Т. е., он хочет в своем единоличном переживании найти такие элементы, которые делают его общественно интересным и значительным. Сам Лютер неоднократно повторяет, ч го Бог ведет людей неисповедимыми путями. И тот путь, которым он сам был чудесно превращен из последнего грешника в праведника, был гоже необычайным и чудесным, для человеческого разума совершенно непостижимым. Казалось бы, Лютер мог удовольствоваться простым описанием истории своего обращения. Может быть, он и ограничился бы этим, если бы ему суждено было остаться скромным монахом. Но судьба решила другое. Судьба поручила ему вести людей и творить историю. Лютеру пришлось вступить в неравную борьбу со всемогущим Римом. Непогрешимый папа и вся католическая церковь бросили в него страшным обвинением в еретичестве. Ему заявили, что, если он не отречется от своих заблуждений, он будет отвержен от церкви и предан анафеме. И Лютер поднял брошенную ему перчатку, не заподозрив даже и на минуту, что, если правда все то, что он рассказывал о своих видениях и откровениях, то его первой и величайшей задачей должна была быть готовность отклонить начатый Римом спор. Рим был, оставаясь верным себе, вправе звать Лютера на суд, ибо Рим, законно, или незаконно, претендовал на всю полноту potestas clavium. Рим считал, что ему одному завещана власть ключей, что он вправе вязать и решать — мог ли Лютер претендовать на такое право.

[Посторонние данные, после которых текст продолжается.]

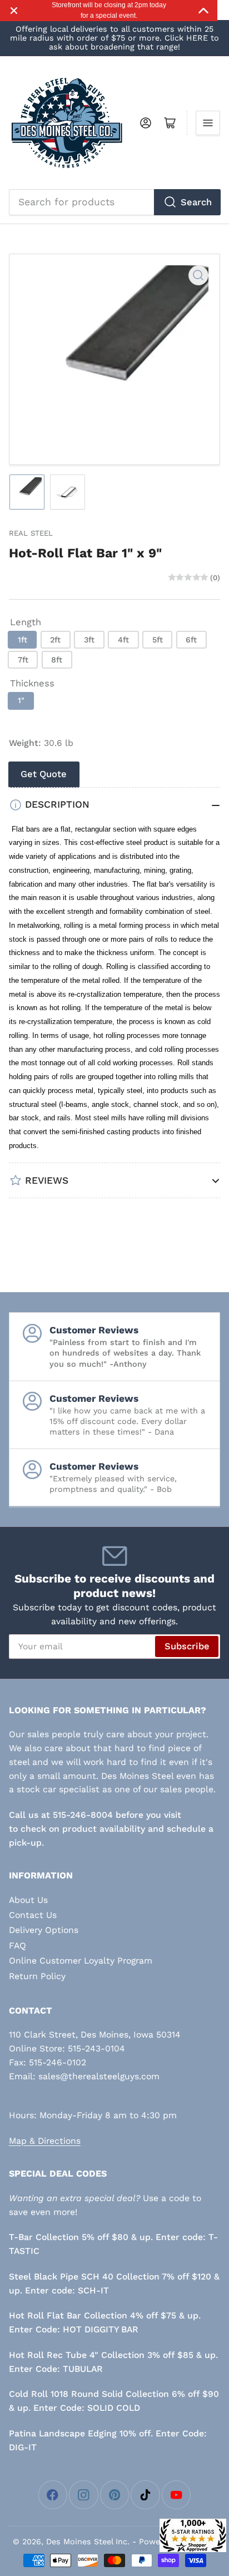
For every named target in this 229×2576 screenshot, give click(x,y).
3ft (89, 639)
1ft (22, 639)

Мы помним уже, что самая мысль о potestas clavium возникла впервые у Сократа и от него, через стоиков, от которых с таким трудом эмансипировался Лютер, перешла к католичеству. Ведь власть ключей предполагает непрерывность и преемственную связь между человеческим и божественным — как раз то, против чего с таким великолепным вдохновением и страстью восстал Лютер. Католики могли искать аргументов у эллинской философии, для католиков разум был последней инстанцией. Они знали только Deus revelatus — Лютер почувствовал на себе власть Deus absconditus. Можно ли волю и предначертания таинственного, обитающего во тьме Бога, подвергнуть такой логической обработке, какую проделал католицизм над волею своего откровенного Бога?
Но тут возникает и другой вопрос. Мог ли Лютер начать свою борьбу с католичеством во имя тех таинственных и непередаваемых в слове откровений, о которых он столько рассказывает в своих лучших сочинениях? Чтоб одолеть католичество, он должен был противоставить старому учению новое. Он предложил — в принципе это сохранило и до сих пор лютеранство — считать Св. Писание единственным источником религиозного познания. Но, разве не ясно всякому, кто хоть немножко знаком со Св. Писанием, что Лютер на этом не мог остановиться. Св. Писание у разных людей вызывает самые разные представления. Пока католичество, присвоившее себе власть единственного толкования Писания, учило человечество истине — мог еще быть разговор о единстве.